Lunch: Rainbow Buddha Bowl
Prep time: 10-15 min
- ¼ cup cooked quinoa
- Spinach or leafy green of choice
- Red cabbage
- Organic canned sweet corn
- Sliced baby bella mushroom
- Shredded carrot
- ½ an avocado
- 1-2 tbsp Trader Joe’s Green Goddess dressing
- Trader Joe’s Everything But the Bagel seasoning and microgreens for topping
- Cook your quinoa according to your package instructions.
- When finished cooking, add all ingredients to a bowl and enjoy right away!
Dinner: Gluten-Free Pasta with Cooked Veggies
Prep time: >10 minutes
Cook time: 10 minutes
- 3/4 cup Trader Joe’s Brown Rice & Quinoa Fusilli Gluten-free pasta
- 1 – 1 1/2 cups marinara sauce of choice
- 1 tsp. extra virgin olive oil
- ¼ cup packed sliced baby bella mushrooms
- ¼ cup yellow squash or zucchini squash, sliced
- ¼ cup sweet yellow onion, chopped
- Sprinkle each of garlic salt, dried basil, and black pepper
- Optional: pumpkin seeds and hemp hearts on top for extra nutrients
- In a medium sized pot, bring water to a boil (just enough so that the pasta will be submerged).

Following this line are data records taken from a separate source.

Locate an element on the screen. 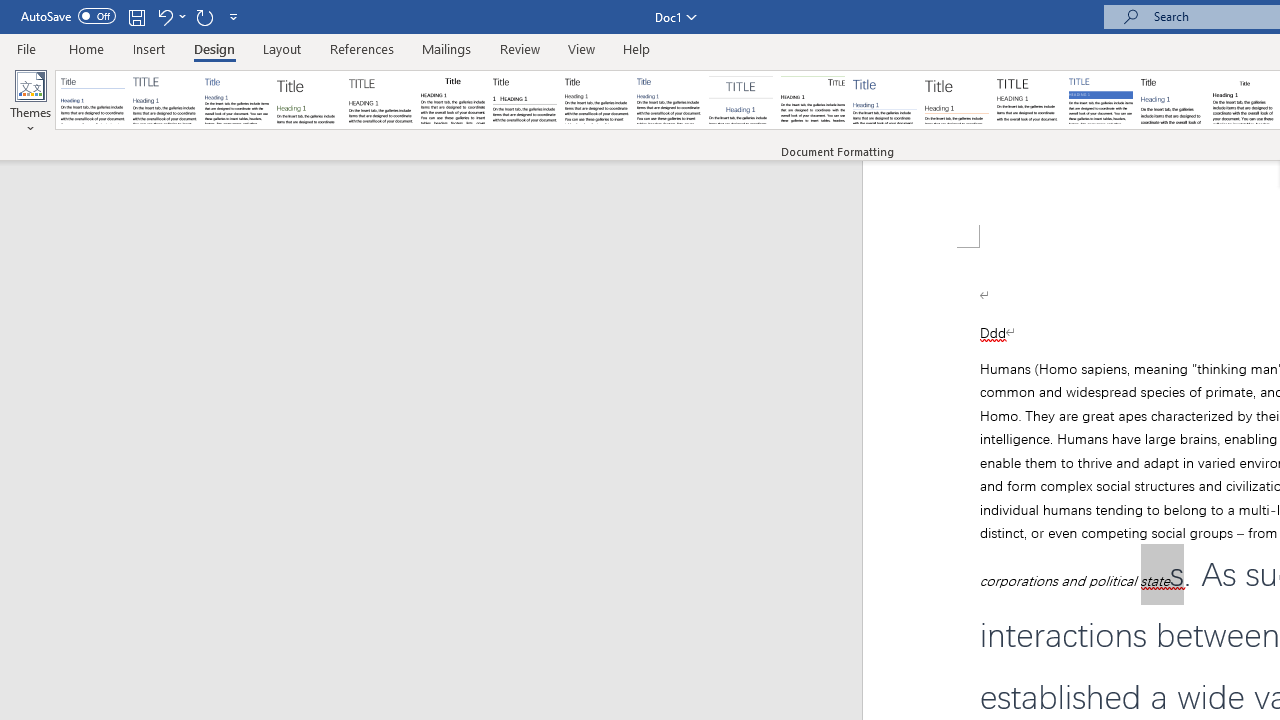 Image resolution: width=1280 pixels, height=720 pixels. 'Basic (Stylish)' is located at coordinates (308, 100). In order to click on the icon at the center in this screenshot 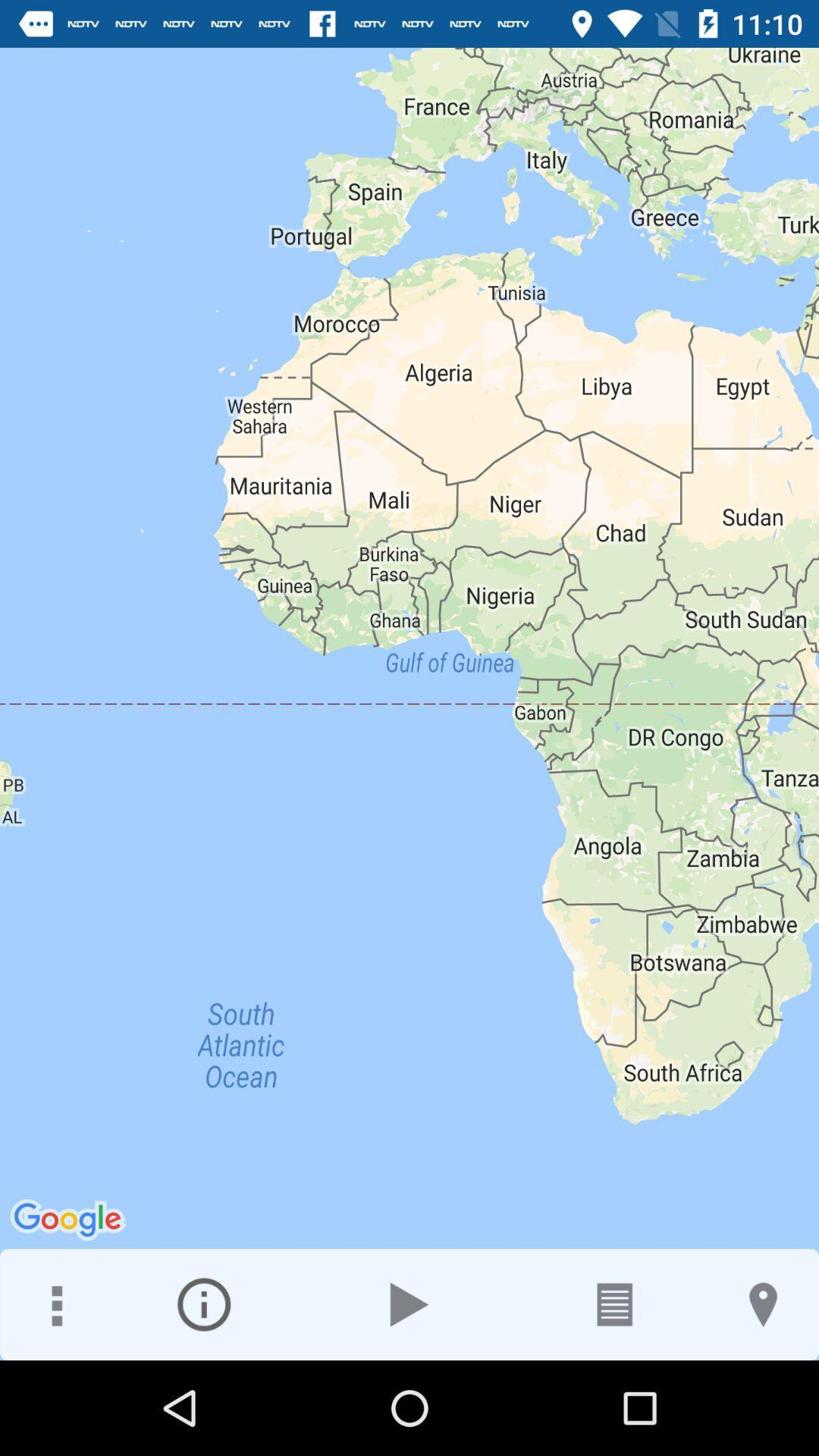, I will do `click(410, 703)`.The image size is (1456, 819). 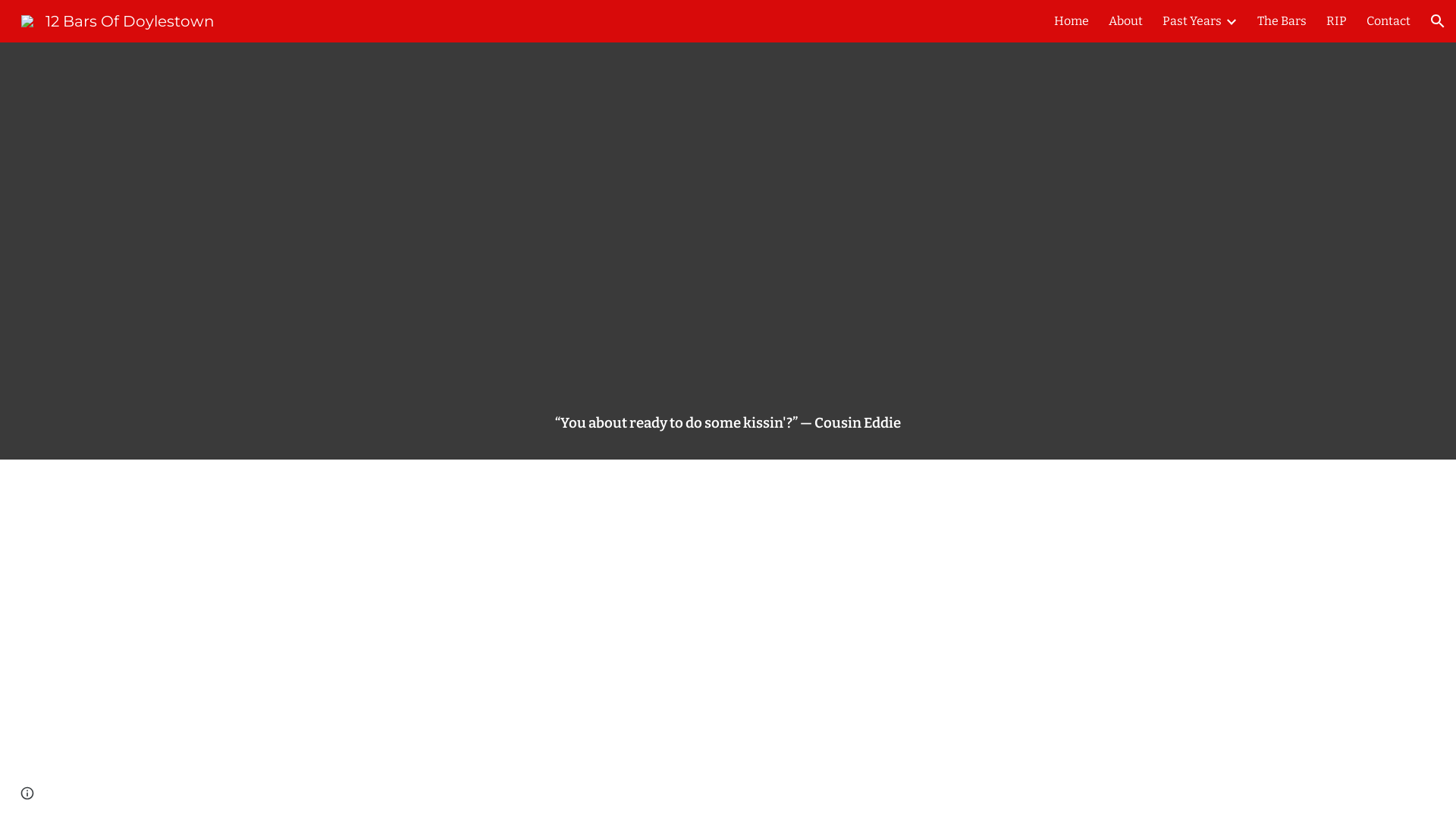 What do you see at coordinates (1388, 20) in the screenshot?
I see `'Contact'` at bounding box center [1388, 20]. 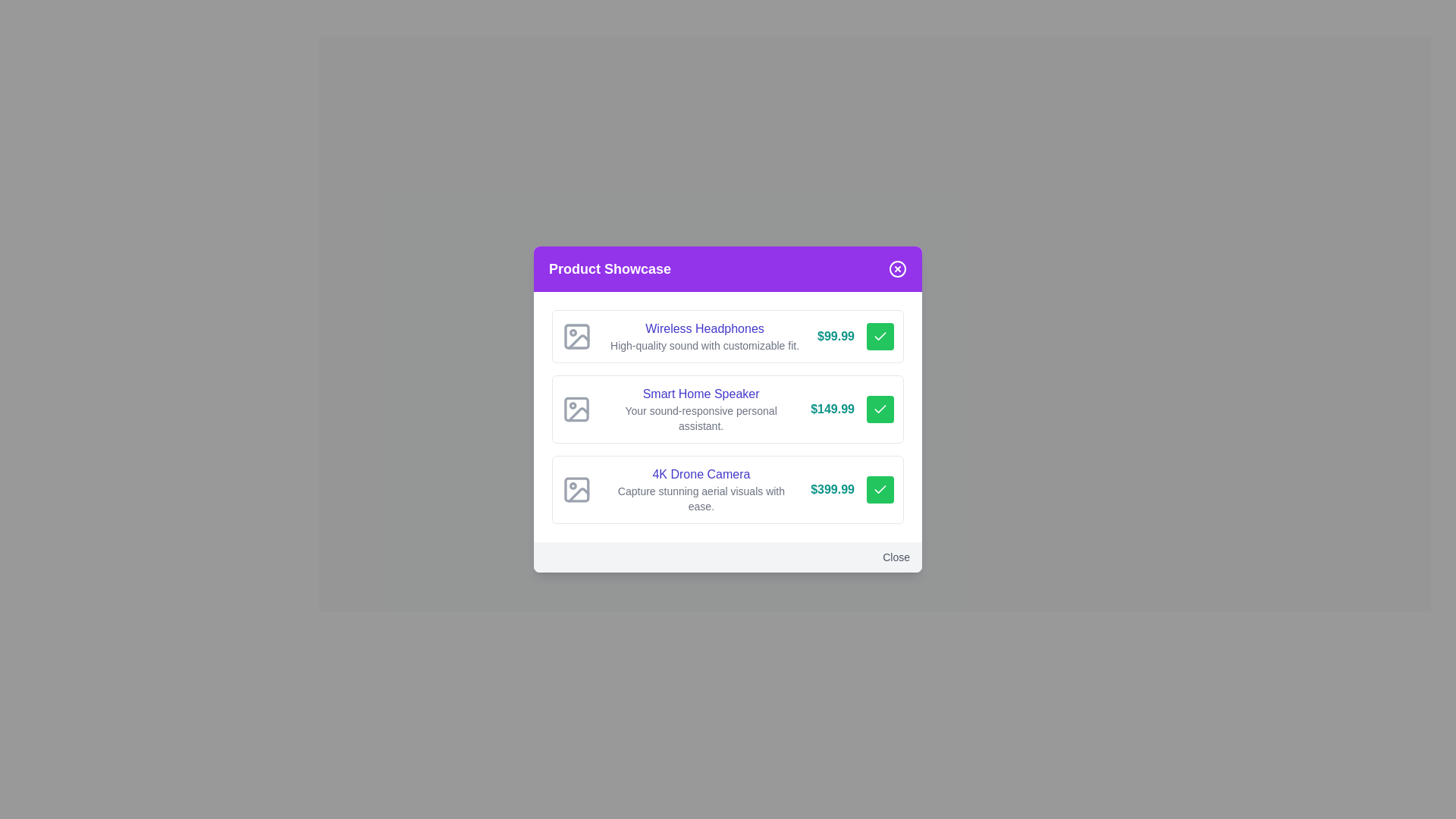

- Add in pasta and lower to a fast simmer. Let cook for ~10 minutes or until the noodles are plenty soft.
- While the pasta is cooking, bring a fry pan to medium heat and pour in oil.
- Add in mushroom, squash, onion, and seasonings, and sauté for about 10 minutes or until the veggies are cooked down. Remove from heat and set aside when finished.
- Once pasta is finished cooking, drain the water, rinse the noodles, then place back on the stove on low heat, add in sauce, stir, and let warm for several minutes.
- Serve immediately with veggies and toppings of choice and enjoy.